Python streams as float | None and batches IntradayIntensity().batch(high, low, close, volume) to a 1-D numpy.ndarray. Node streams as number | null via update(high, low, close, volume) and batches batch(high, low, close, volume). With warmup_period == 1 there is no NaN/null warmup prefix.

Warmup

IntradayIntensity::new().warmup_period() == 1. Every bar produces a value — the first bar already emits, since the measure depends only on the current bar. The unit tests accessors_and_metadata (warmup_period() == 1) and first_bar_emits pin this.

Edge cases

  • Close on the high. II = +volume. Unit test close_on_high_adds_full_volume (high 110, low 100, close 110, volume 10001000).
  • Close on the low. II = −volume. Unit test close_on_low_subtracts_full_volume (same bar closing at 100−1000).
  • Close at the midpoint. II = 0. Unit test close_at_midpoint_adds_nothing (close 1050).
  • Zero range (high == low). Guarded to 0, no division by zero. Unit test zero_range_adds_nothing.
  • Per-bar independence. Output depends only on the current bar; a close-on-high bar is not carried into the next. Unit test each_bar_is_independent.
  • Reset. reset() clears the last value. Unit test reset_clears_state.

Examples

Rust

rust
use wickra::{BatchExt, Candle, IntradayIntensity, Indicator};

fn main() -> Result<(), Box<dyn std::error::Error>> {
    // Same bar (high 110, low 100, volume 1000) closing on the high, the
    // midpoint, and the low.
    let candles = [
        Candle::new(100.0, 110.0, 100.0, 110.0, 1000.0, 0)?, // close on high
        Candle::new(100.0, 110.0, 100.0, 105.0, 1000.0, 1)?, // close at midpoint
        Candle::new(100.0, 110.0, 100.0, 100.0, 1000.0, 2)?, // close on low
    ];
    let out = IntradayIntensity::new().batch(&candles);
    println!("{:?}", out);
    Ok(())
}

Output:

[Some(1000.0), Some(0.0), Some(-1000.0)]

(2·110 − 110 − 100)/(110 − 100) = +1, ·1000 = 1000; the midpoint close gives 0; the close on the low gives −1000. These match the close_on_high_adds_full_volume, close_at_midpoint_adds_nothing and close_on_low_subtracts_full_volume unit tests — and the per-bar values do not accumulate (each_bar_is_independent).

Python

python
import wickra as ta

high = [110.0, 110.0, 110.0]
low = [100.0, 100.0, 100.0]
close = [110.0, 105.0, 100.0]
volume = [1000.0, 1000.0, 1000.0]
ii = ta.IntradayIntensity()
print(ii.batch(high, low, close, volume))

Output:

[ 1000.     0. -1000.]

Node

javascript
const wickra = require('wickra');

const ii = new wickra.IntradayIntensity();
console.log(
  ii.batch([110, 110, 110], [100, 100, 100], [110, 105, 100], [1000, 1000, 1000]),
);

Output:

[ 1000, 0, -1000 ]

Streaming

rust
use wickra::{Candle, IntradayIntensity, Indicator};

let mut ii = IntradayIntensity::new();
let feed: Vec<Candle> = Vec::new(); // your live OHLCV candle feed
for bar in feed {
    if let Some(v) = ii.update(bar) {
        // v > 0: the bar closed in its upper half on real volume (accumulation)
        // v < 0: lower half (distribution).

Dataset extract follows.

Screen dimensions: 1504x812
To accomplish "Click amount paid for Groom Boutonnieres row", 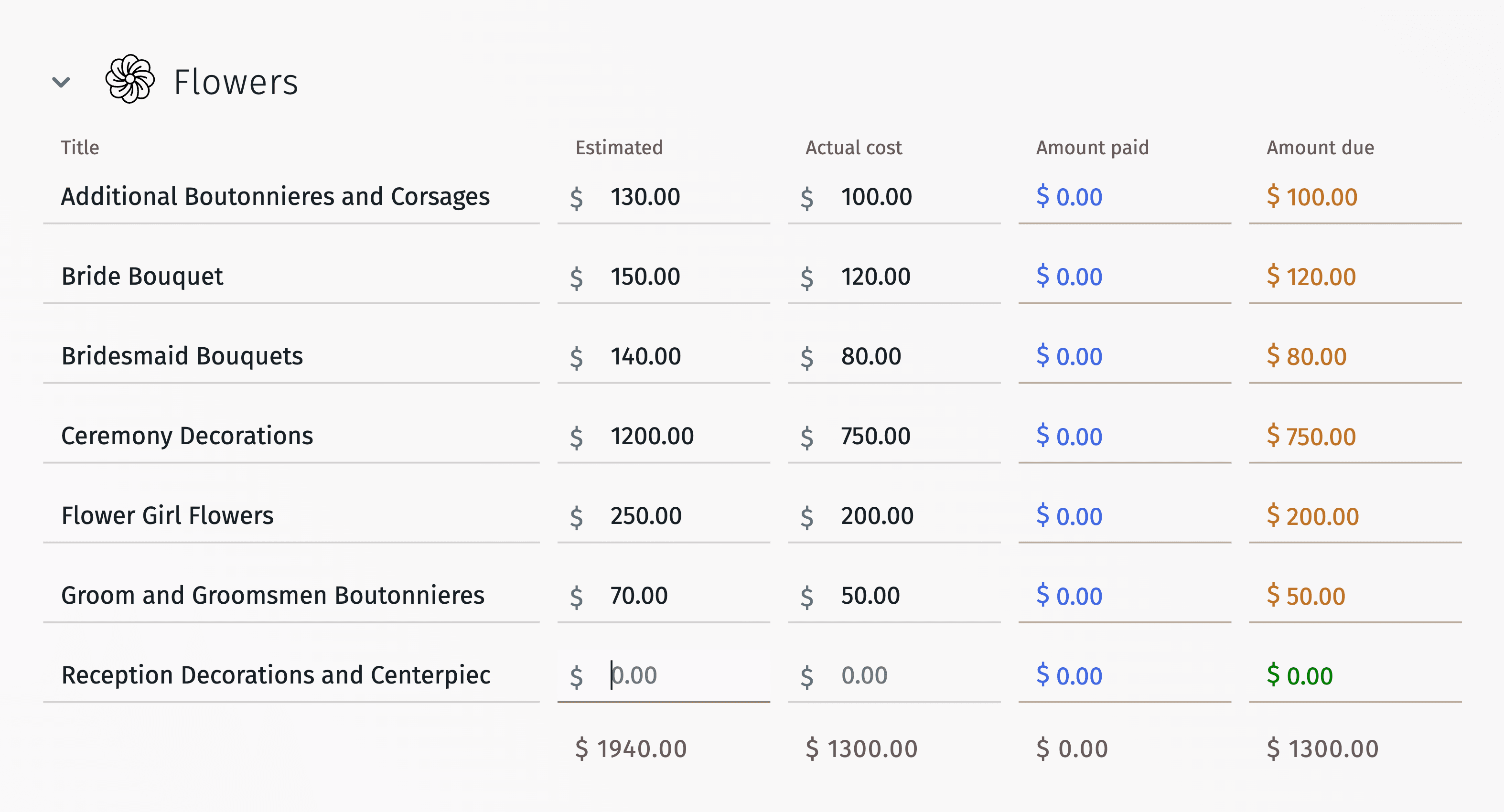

Sum it yourself for the A/D line.
        let _ = v;
    }
}

Interpretation

  1. Per-bar pressure. Each value is one bar's accumulation/distribution pressure — large positive on a high-volume close-on-high, large negative on a high-volume close-on-low.
  2. Build your own derived forms. The running sum of this series is the Accumulation/Distribution Line (Adl); the volume-normalized windowed average ("Intraday Intensity %") is mathematically the Chaikin Money Flow (ChaikinMoneyFlow). This indicator gives you the raw per-bar term those are built from.
  3. Volume quality matters. Because the term scales with volume, noisy or missing volume data dominates the output.

Common pitfalls

  • Expecting a cumulative line. This is the raw per-bar term, not a running total. For the cumulative line use Adl.
  • Comparing levels across instruments. The output scales with absolute volume, so levels are not comparable across symbols without normalization (which is what ChaikinMoneyFlow does).
  • Zero on a flat bar. A high == low bar contributes 0 by construction — not a missing value.

References

  • David Bostian, Intraday Intensity Index — the per-bar volume-weighted close-location measure popularized in John Bollinger's Bollinger on Bollinger Bands (2001).